[Data excerpts]
───

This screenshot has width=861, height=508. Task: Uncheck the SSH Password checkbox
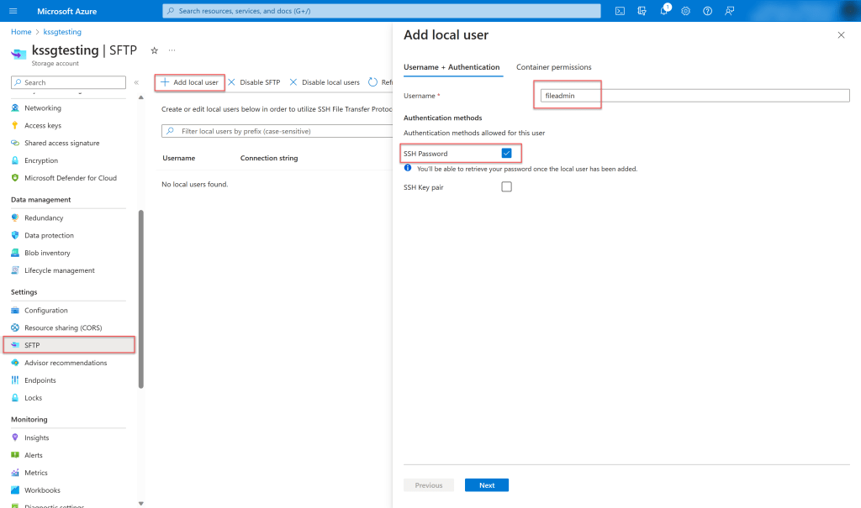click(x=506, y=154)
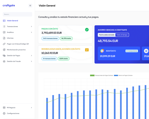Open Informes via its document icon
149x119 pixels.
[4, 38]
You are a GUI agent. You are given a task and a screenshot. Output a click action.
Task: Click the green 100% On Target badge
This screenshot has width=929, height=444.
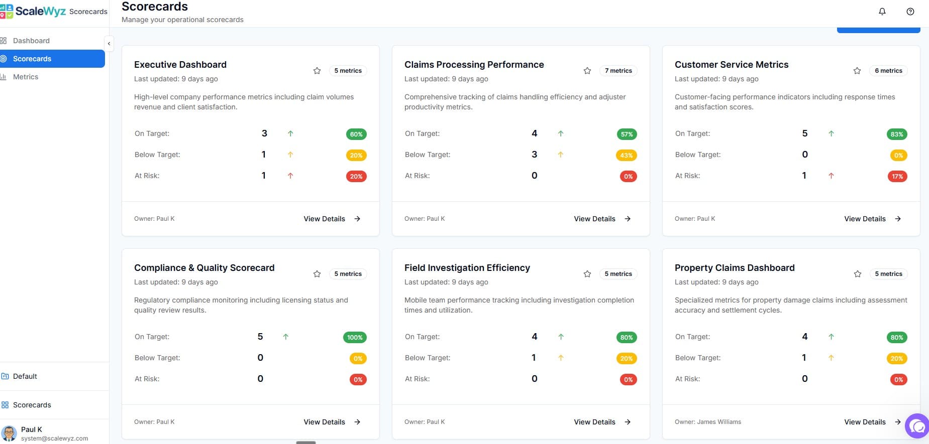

───

# [Requirement]
Copy the records exactly as they appear, excluding images.

# [Expected output]
This screenshot has width=861, height=508. Task: Uncheck the SSH Password checkbox
click(x=506, y=154)
Open Informes via its document icon
149x119 pixels.
[4, 38]
You are a GUI agent. You are given a task and a screenshot. Output a click action.
Task: Click the green 100% On Target badge
This screenshot has width=929, height=444.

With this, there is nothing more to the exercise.